If you think Israel’s first (and only) female prime minister, Golda Meir, would make for inspiring TV show for kids, well, you’re not wrong! The PBS series Xavier Riddle and the Secret Museum dedicated an episode to the Jewish leader, who grew up in Milwaukee, and it is seriously super cute.
If you’re not familiar with Xavier Riddle and the Secret Museum — and, hey, no judgements; it just started this month! — the show follows one Xavier Riddle (duh), plus his friend Brad and sister Yadina, as they solve problems and challenges in their own lives with the help of a time machine. This incredible machine is located in a secret museum, which takes them to meet some of history’s most iconic figures — when they were kids!

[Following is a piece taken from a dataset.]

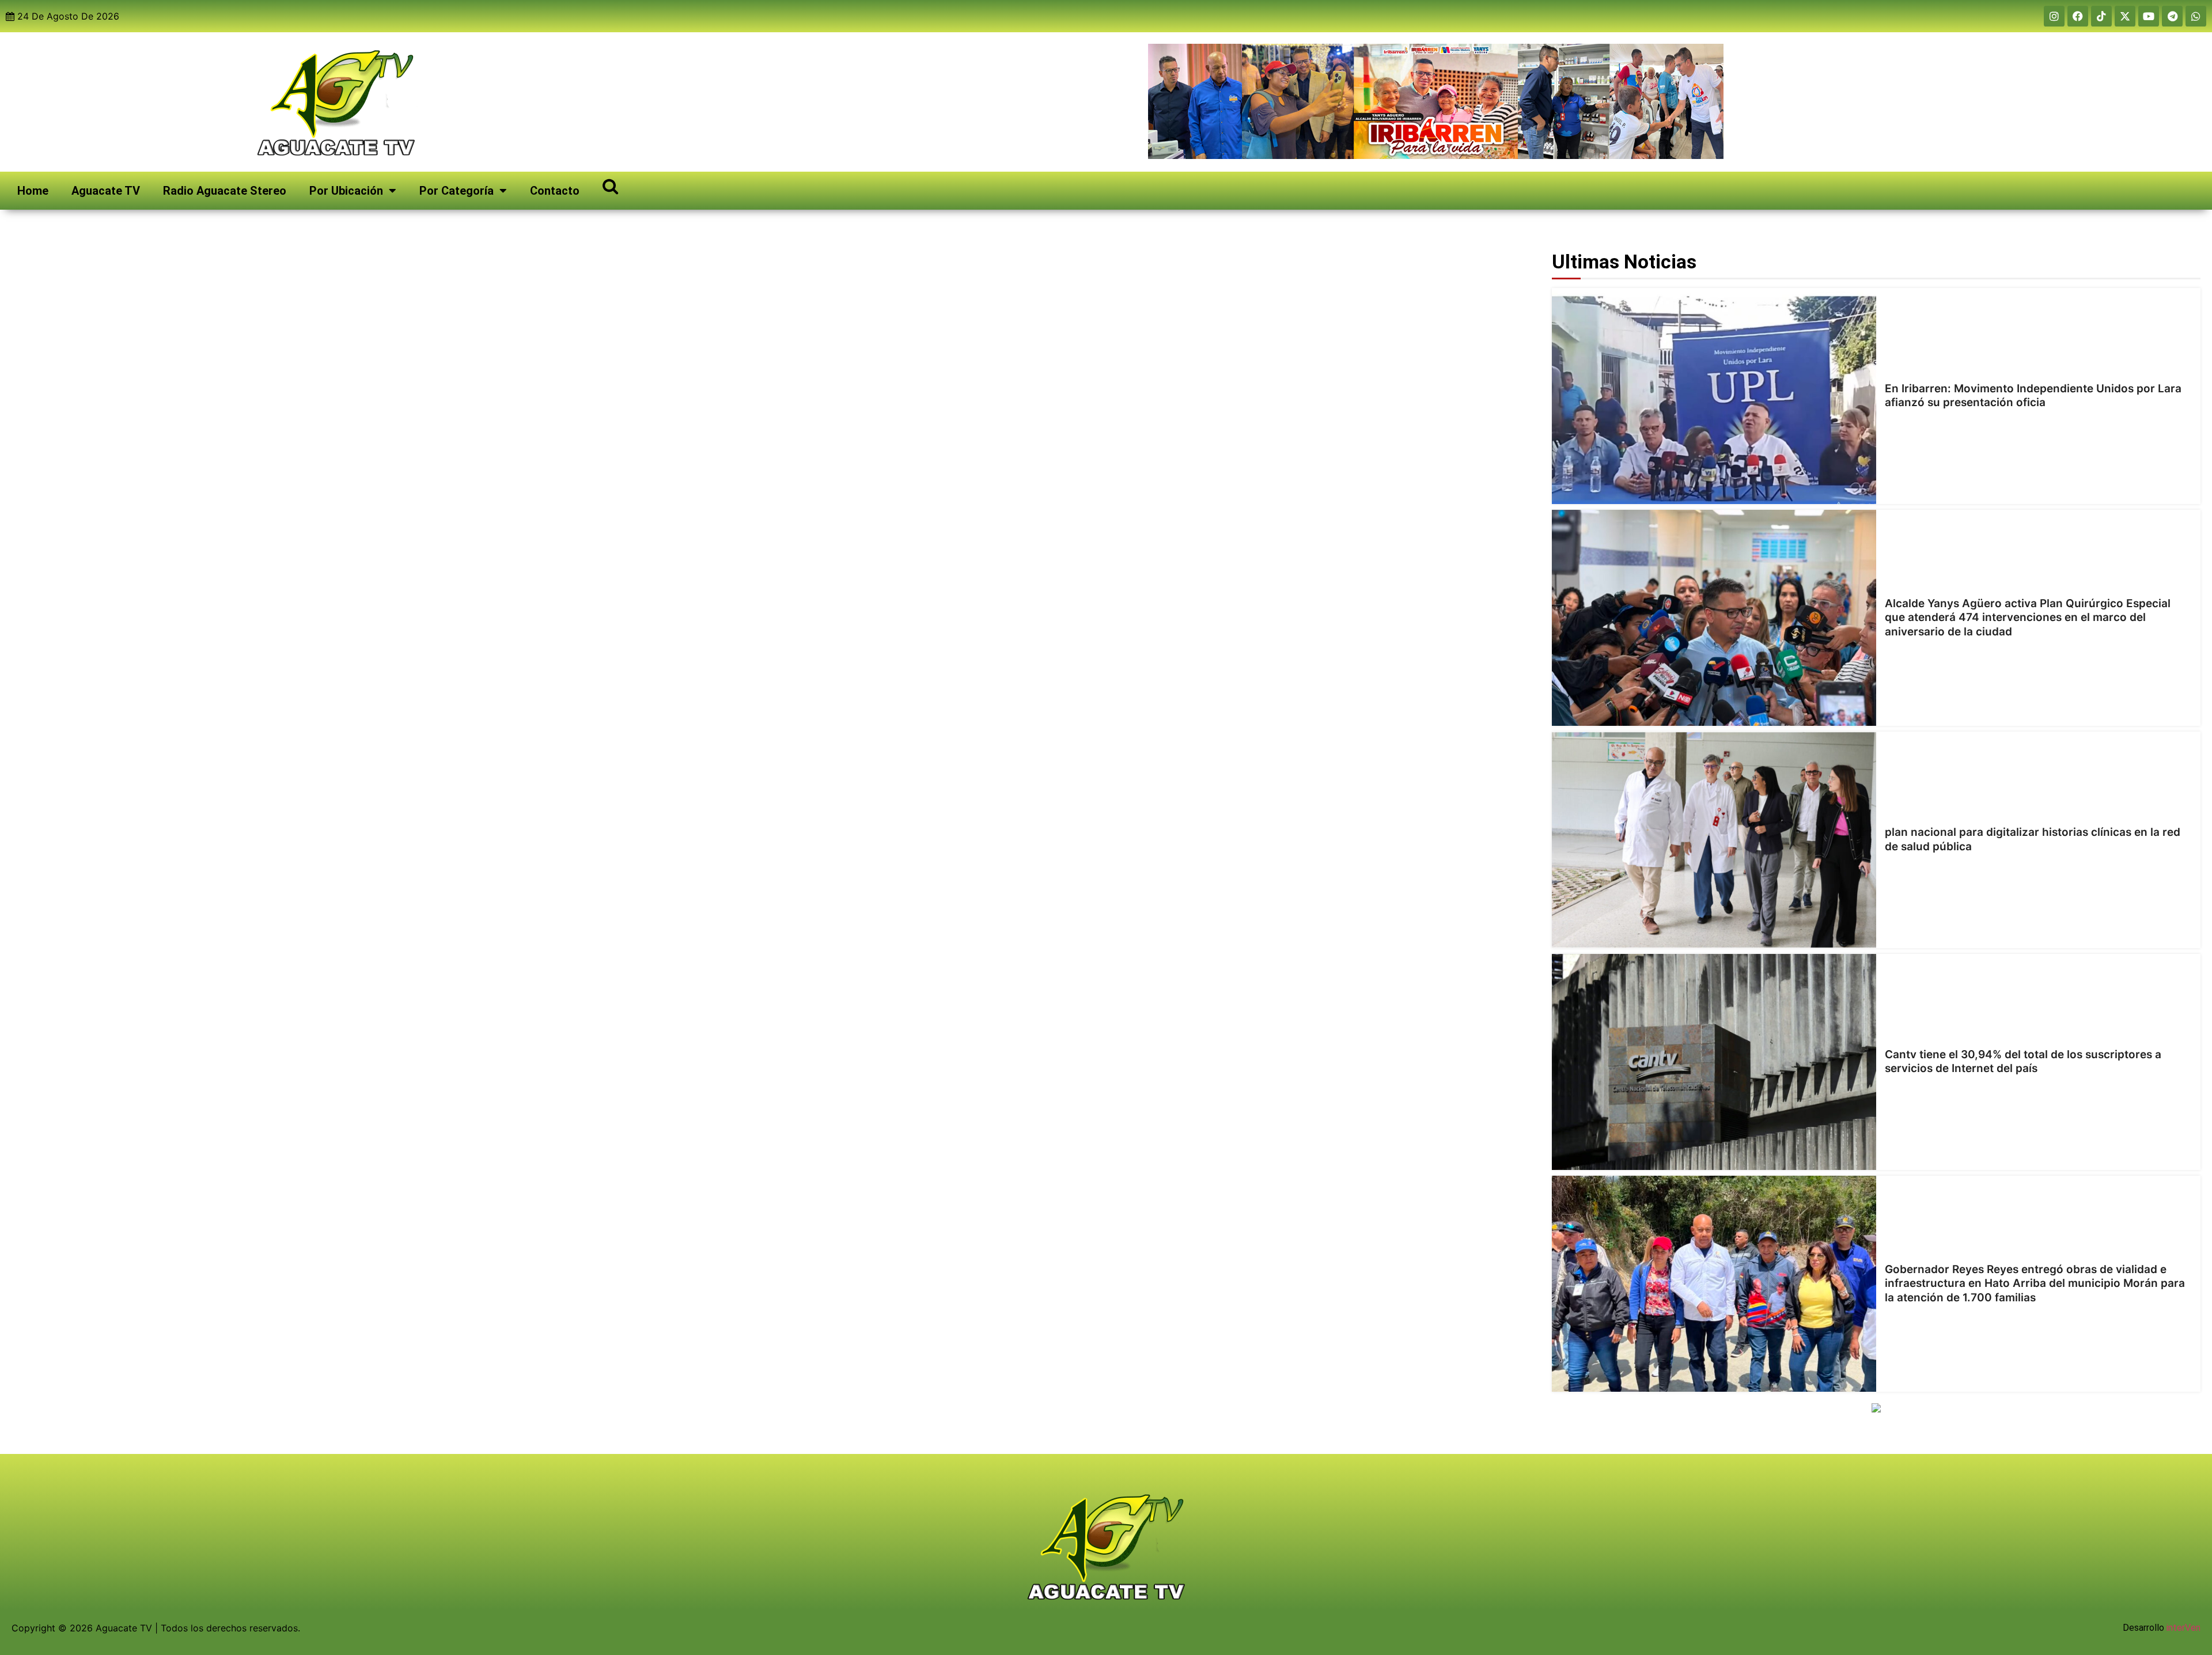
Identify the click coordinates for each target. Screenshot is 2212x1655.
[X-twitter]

As the show’s tagline says, “Every boy and every girl has what it takes to change the world!” It’s exactly the endearing and empowering messaging our kids need.
As it happens, Meir isn’t the first Jewish historical icon Xavier and pals meet. In one episode, Jewish magician Harry Houdini teaches Brad to get over his fear of spending a night at the museum. (Cute!)
But back to the Golda Meir episode, which you can watch with your kids on the PBS website! This one centers on Yadina, who is obsessed with turtles. She finds herself in a quandary: She wants to protect turtles crossing the bike lane in the park from errant bikers (and trikers!) but she is only one person! What can she do?
To find a solution, Yadina, Xavier, and Brad go to the museum. The museum sends them to Milwaukee in 1908, where they meet 10-year-old Golda (who, back then, was known as Golda Mabovitch — no word as to whether she had a pet turtle).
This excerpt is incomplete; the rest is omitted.